◆ **BRANO DI PARTENZA**
####

Le vere palestre a “disimpatto”

le vere palestre a "disimpatto"

Nel titolo manca il termine “ambientale”. Ambientale è un termine trito come la visione del desktop a multifacce del quale non se ne può più. Eppure una sana telefonata potrebbe alleggerirci e disimpatterebbe sul nostro sistema nervoso, ma se si vuole fermo immagine e cuffia perché fa più manager, va bene. Torniamo alle palestre a disimpatto. Il collegamento con questa premessa tornerà di qui a poco. Dunque, scaricare a terra il piano strategico che attraversa il progetto di qualsiasi centro fitness, passando per la scelta tecnologica e per la selezione di uomini che faranno la differenza, presenta diverse fasi. Fasi in cui, però, non si parla di ecostenibilità dei materiali utilizzati per riconvertire lo spogliatoio. La questione è un’altra. Il disimpatto di cui si parla nell’economia post-Covid sarà quello che i clienti pretenderanno dall’immaterialità del centro fitness come realtà aziendale e sociale.

####

◆ **ESTRATTI DEI DATI**
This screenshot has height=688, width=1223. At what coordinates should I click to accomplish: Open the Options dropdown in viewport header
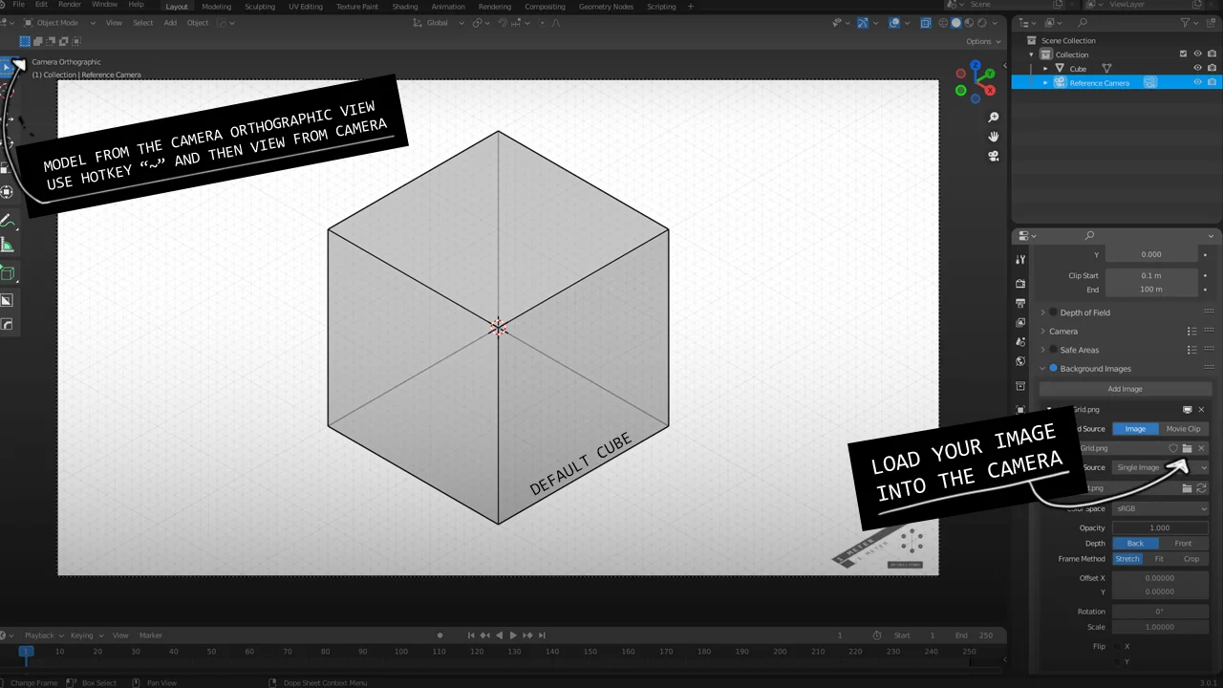coord(984,41)
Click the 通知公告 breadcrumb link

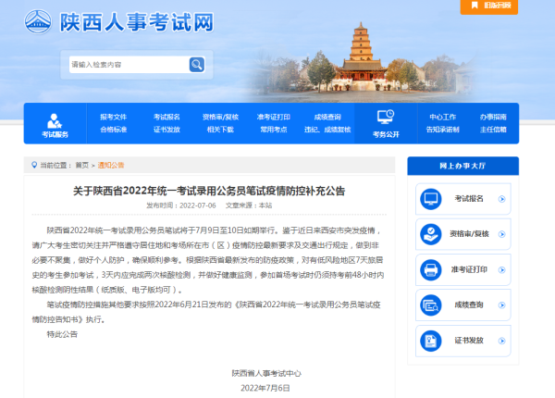coord(111,165)
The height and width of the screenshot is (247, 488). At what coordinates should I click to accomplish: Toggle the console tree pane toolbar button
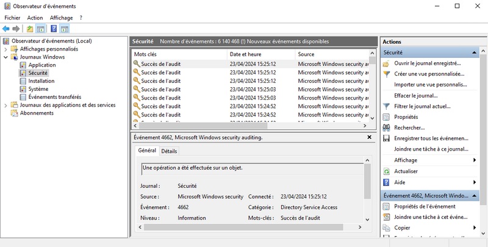[x=40, y=29]
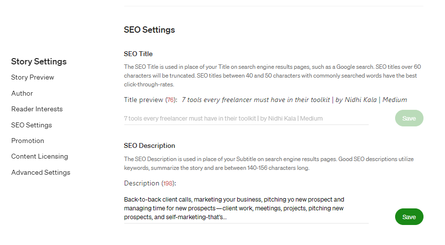
Task: Click the italic Title preview text
Action: click(294, 100)
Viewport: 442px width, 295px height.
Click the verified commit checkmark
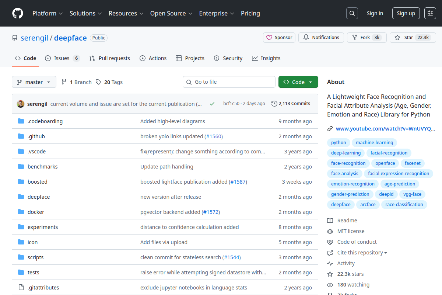tap(212, 104)
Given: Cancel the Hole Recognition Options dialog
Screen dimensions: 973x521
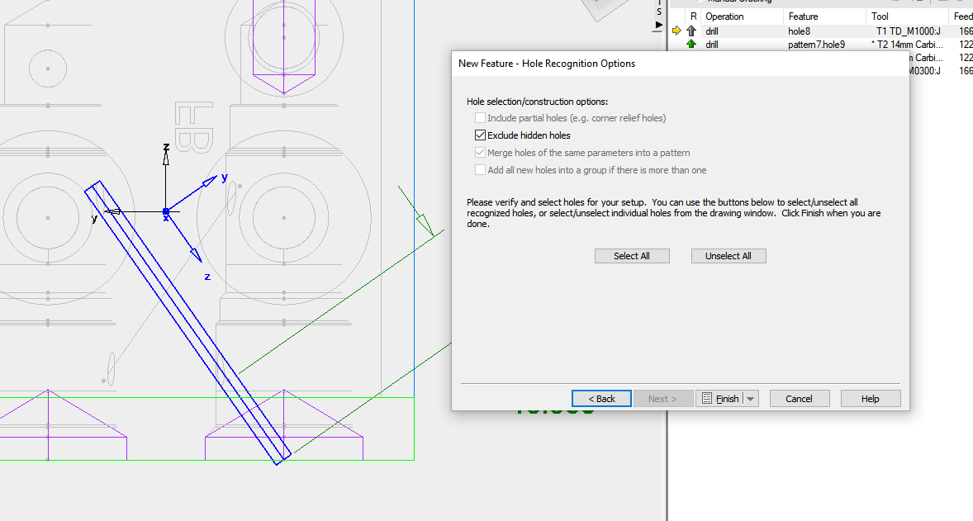Looking at the screenshot, I should [x=799, y=398].
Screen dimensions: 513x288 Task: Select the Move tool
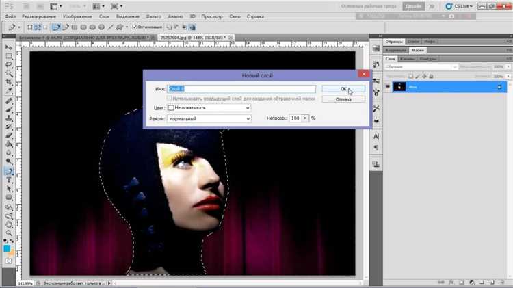pyautogui.click(x=9, y=47)
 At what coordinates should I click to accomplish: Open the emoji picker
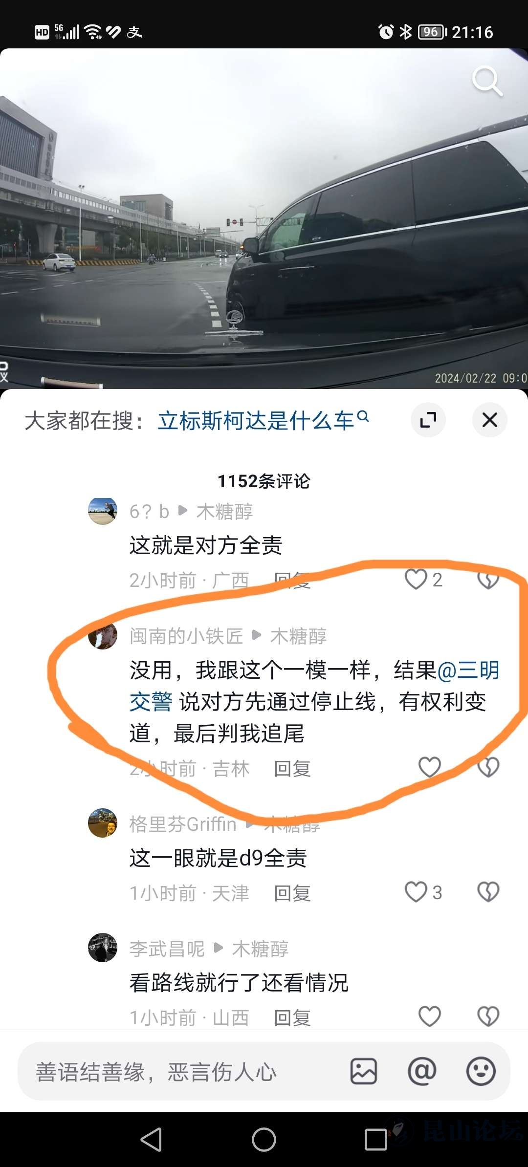tap(481, 1071)
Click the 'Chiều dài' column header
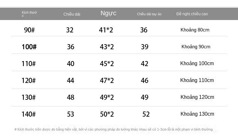This screenshot has height=136, width=238. pyautogui.click(x=72, y=14)
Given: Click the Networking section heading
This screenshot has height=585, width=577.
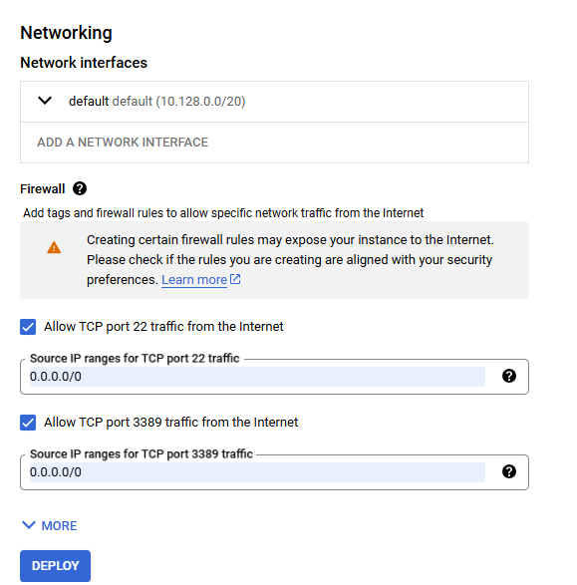Looking at the screenshot, I should [x=66, y=33].
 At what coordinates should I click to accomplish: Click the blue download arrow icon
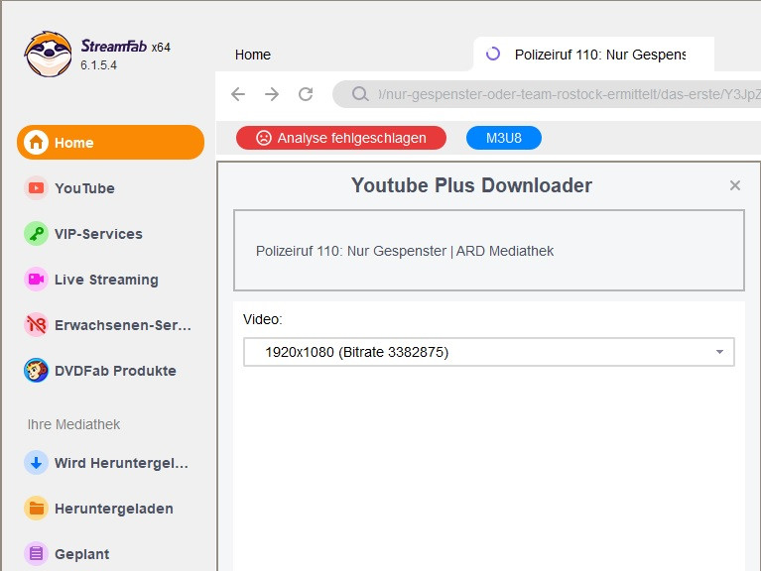[x=37, y=463]
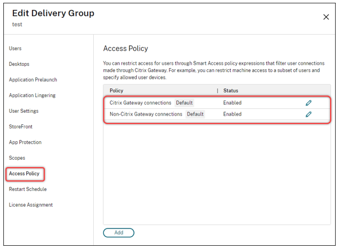Go to License Assignment
339x248 pixels.
(x=31, y=205)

####

◆ **CONSEGNA**
Riduci a un elenco puntato il paragrafo del brano sulle palestre a disimpatto che comincia con «Nel titolo manca il termine», mantenendone i fatti principali.

◆ **RISULTATO DELL'ESERCIZIO**
- Nel titolo manca il termine "ambientale", ormai trito come la visione del desktop a multifacce.
- Una semplice telefonata potrebbe alleggerire e disimpattare sul sistema nervoso, ma chi vuole fermo immagine e cuffia perché "fa più manager" può usarli.
- Tradurre in pratica il piano strategico di un centro fitness, dalla scelta tecnologica alla selezione delle persone, richiede diverse fasi.
- In queste fasi non si parla della sostenibilità ecologica dei materiali usati per riconvertire lo spogliatoio.
- Nell'economia post-Covid il disimpatto sarà quello che i clienti pretenderanno dall'immaterialità del centro fitness come realtà aziendale e sociale.